_Dataset records_:
>>>>

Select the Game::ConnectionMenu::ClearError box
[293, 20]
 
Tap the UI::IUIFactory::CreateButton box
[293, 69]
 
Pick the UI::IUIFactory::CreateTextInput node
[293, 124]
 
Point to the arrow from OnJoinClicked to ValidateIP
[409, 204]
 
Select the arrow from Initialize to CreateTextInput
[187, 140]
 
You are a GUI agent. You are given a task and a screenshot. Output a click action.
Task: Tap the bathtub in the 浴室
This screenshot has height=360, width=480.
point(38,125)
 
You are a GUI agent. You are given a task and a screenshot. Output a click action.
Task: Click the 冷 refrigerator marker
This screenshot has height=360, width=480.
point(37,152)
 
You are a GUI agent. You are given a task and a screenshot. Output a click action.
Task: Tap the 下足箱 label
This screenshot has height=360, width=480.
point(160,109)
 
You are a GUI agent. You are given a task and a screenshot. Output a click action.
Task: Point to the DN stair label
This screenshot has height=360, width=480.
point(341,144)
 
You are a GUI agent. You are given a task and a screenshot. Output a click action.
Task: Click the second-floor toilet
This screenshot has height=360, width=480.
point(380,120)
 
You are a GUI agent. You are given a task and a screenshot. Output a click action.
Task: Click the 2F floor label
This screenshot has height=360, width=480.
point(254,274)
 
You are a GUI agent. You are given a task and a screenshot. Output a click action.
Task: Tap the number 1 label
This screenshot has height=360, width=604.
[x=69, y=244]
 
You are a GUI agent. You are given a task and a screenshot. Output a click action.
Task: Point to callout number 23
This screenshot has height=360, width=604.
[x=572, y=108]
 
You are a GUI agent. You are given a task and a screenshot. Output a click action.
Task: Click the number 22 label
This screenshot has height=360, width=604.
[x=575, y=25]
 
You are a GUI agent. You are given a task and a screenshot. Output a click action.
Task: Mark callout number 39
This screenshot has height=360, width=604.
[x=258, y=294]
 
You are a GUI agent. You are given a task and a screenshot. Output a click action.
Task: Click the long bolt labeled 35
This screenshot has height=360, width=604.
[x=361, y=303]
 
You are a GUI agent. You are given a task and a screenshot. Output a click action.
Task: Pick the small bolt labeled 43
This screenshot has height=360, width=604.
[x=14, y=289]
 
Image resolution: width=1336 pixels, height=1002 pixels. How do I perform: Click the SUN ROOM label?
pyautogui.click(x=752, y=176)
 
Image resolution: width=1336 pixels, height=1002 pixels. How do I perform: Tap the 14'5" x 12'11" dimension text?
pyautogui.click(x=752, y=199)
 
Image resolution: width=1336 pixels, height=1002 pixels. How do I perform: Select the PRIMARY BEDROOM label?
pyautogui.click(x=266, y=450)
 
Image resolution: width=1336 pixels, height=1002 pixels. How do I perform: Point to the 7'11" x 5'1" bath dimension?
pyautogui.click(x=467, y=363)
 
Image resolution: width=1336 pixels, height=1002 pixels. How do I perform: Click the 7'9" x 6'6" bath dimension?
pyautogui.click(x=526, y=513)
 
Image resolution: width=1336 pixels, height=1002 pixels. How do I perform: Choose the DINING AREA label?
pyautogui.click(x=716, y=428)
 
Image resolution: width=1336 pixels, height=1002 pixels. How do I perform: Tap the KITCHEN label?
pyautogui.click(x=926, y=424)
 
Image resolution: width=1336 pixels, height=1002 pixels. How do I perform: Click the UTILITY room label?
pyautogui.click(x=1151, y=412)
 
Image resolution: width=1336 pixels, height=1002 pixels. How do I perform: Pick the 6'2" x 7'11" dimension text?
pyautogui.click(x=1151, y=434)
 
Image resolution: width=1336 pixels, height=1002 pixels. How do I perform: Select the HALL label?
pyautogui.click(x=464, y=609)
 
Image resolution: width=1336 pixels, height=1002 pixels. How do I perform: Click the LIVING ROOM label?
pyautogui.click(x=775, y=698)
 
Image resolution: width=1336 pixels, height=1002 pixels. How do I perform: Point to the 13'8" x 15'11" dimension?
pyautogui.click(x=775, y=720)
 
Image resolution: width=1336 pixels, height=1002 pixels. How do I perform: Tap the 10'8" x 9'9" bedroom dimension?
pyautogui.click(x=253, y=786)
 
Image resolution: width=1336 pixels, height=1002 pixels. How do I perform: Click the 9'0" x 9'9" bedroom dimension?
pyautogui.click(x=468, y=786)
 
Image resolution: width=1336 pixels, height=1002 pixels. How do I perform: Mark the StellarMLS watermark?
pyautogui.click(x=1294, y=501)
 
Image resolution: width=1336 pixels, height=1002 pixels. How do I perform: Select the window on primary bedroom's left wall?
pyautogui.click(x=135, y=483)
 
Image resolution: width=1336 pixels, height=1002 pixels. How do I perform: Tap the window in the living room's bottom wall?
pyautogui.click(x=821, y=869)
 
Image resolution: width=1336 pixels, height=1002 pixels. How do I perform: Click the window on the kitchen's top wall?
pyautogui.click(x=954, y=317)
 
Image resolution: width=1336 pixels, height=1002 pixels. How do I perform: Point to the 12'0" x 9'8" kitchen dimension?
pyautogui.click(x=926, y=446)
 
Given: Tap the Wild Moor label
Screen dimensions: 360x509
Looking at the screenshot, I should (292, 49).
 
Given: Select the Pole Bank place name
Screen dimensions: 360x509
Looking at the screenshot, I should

<<<<

_Written task_: Rewrite all of the records above, replacing "click action" with "tap action" wherever it occurs and leaving every other part unchanged.

_Full output_:
Select the Game::ConnectionMenu::ClearError box
[293, 20]
 
Tap the UI::IUIFactory::CreateButton box
[293, 69]
 
Pick the UI::IUIFactory::CreateTextInput node
[293, 124]
 
Point to the arrow from OnJoinClicked to ValidateIP
[409, 204]
 
Select the arrow from Initialize to CreateTextInput
[187, 140]
 
You are a GUI agent. You are given a task and a screenshot. Output a tap action.
Task: Tap the bathtub in the 浴室
This screenshot has height=360, width=480.
point(38,125)
 
You are a GUI agent. You are given a task and a screenshot. Output a tap action.
Task: Click the 冷 refrigerator marker
This screenshot has height=360, width=480.
point(37,152)
 
You are a GUI agent. You are given a task and a screenshot. Output a tap action.
Task: Tap the 下足箱 label
This screenshot has height=360, width=480.
point(160,109)
 
You are a GUI agent. You are given a task and a screenshot. Output a tap action.
Task: Point to the DN stair label
This screenshot has height=360, width=480.
point(341,144)
 
You are a GUI agent. You are given a task and a screenshot. Output a tap action.
Task: Click the second-floor toilet
This screenshot has height=360, width=480.
point(380,120)
 
You are a GUI agent. You are given a task and a screenshot. Output a tap action.
Task: Click the 2F floor label
This screenshot has height=360, width=480.
point(254,274)
 
You are a GUI agent. You are given a task and a screenshot. Output a tap action.
Task: Tap the number 1 label
This screenshot has height=360, width=604.
[x=69, y=244]
 
You are a GUI agent. You are given a task and a screenshot. Output a tap action.
Task: Point to callout number 23
This screenshot has height=360, width=604.
[x=572, y=108]
 
You are a GUI agent. You are given a task and a screenshot. Output a tap action.
Task: Click the number 22 label
This screenshot has height=360, width=604.
[x=575, y=25]
 
You are a GUI agent. You are given a task and a screenshot. Output a tap action.
Task: Mark callout number 39
This screenshot has height=360, width=604.
[x=258, y=294]
 
You are a GUI agent. You are given a task and a screenshot. Output a tap action.
Task: Click the long bolt labeled 35
This screenshot has height=360, width=604.
[x=361, y=303]
 
You are a GUI agent. You are given a task and a screenshot. Output a tap action.
Task: Pick the small bolt labeled 43
This screenshot has height=360, width=604.
[x=14, y=289]
 
Image resolution: width=1336 pixels, height=1002 pixels. How do I perform: Click the SUN ROOM label?
pyautogui.click(x=752, y=176)
 
Image resolution: width=1336 pixels, height=1002 pixels. How do I perform: Tap the 14'5" x 12'11" dimension text?
pyautogui.click(x=752, y=199)
 
Image resolution: width=1336 pixels, height=1002 pixels. How do I perform: Select the PRIMARY BEDROOM label?
pyautogui.click(x=266, y=450)
 
Image resolution: width=1336 pixels, height=1002 pixels. How do I perform: Point to the 7'11" x 5'1" bath dimension?
pyautogui.click(x=467, y=363)
 
Image resolution: width=1336 pixels, height=1002 pixels. How do I perform: Click the 7'9" x 6'6" bath dimension?
pyautogui.click(x=526, y=513)
 
Image resolution: width=1336 pixels, height=1002 pixels. How do I perform: Choose the DINING AREA label?
pyautogui.click(x=716, y=428)
 
Image resolution: width=1336 pixels, height=1002 pixels. How do I perform: Tap the KITCHEN label?
pyautogui.click(x=926, y=424)
 
Image resolution: width=1336 pixels, height=1002 pixels. How do I perform: Click the UTILITY room label?
pyautogui.click(x=1151, y=412)
 
Image resolution: width=1336 pixels, height=1002 pixels. How do I perform: Pick the 6'2" x 7'11" dimension text?
pyautogui.click(x=1151, y=434)
 
Image resolution: width=1336 pixels, height=1002 pixels. How do I perform: Select the HALL label?
pyautogui.click(x=464, y=609)
 
Image resolution: width=1336 pixels, height=1002 pixels. How do I perform: Click the LIVING ROOM label?
pyautogui.click(x=775, y=698)
 
Image resolution: width=1336 pixels, height=1002 pixels. How do I perform: Point to the 13'8" x 15'11" dimension?
pyautogui.click(x=775, y=720)
 
Image resolution: width=1336 pixels, height=1002 pixels. How do I perform: Tap the 10'8" x 9'9" bedroom dimension?
pyautogui.click(x=253, y=786)
 
Image resolution: width=1336 pixels, height=1002 pixels. How do I perform: Click the 9'0" x 9'9" bedroom dimension?
pyautogui.click(x=468, y=786)
 
Image resolution: width=1336 pixels, height=1002 pixels. How do I perform: Mark the StellarMLS watermark?
pyautogui.click(x=1294, y=501)
 
Image resolution: width=1336 pixels, height=1002 pixels. How do I perform: Select the window on primary bedroom's left wall?
pyautogui.click(x=135, y=483)
 
Image resolution: width=1336 pixels, height=1002 pixels. How do I perform: Tap the window in the living room's bottom wall?
pyautogui.click(x=821, y=869)
 
Image resolution: width=1336 pixels, height=1002 pixels. How do I perform: Click the window on the kitchen's top wall?
pyautogui.click(x=954, y=317)
 
Image resolution: width=1336 pixels, height=1002 pixels. How do I perform: Point to the 12'0" x 9'8" kitchen dimension?
pyautogui.click(x=926, y=446)
 
Given: Tap the Wild Moor label
Screen dimensions: 360x509
Looking at the screenshot, I should (292, 49).
 
Given: Select the Pole Bank place name
Screen dimensions: 360x509
Looking at the screenshot, I should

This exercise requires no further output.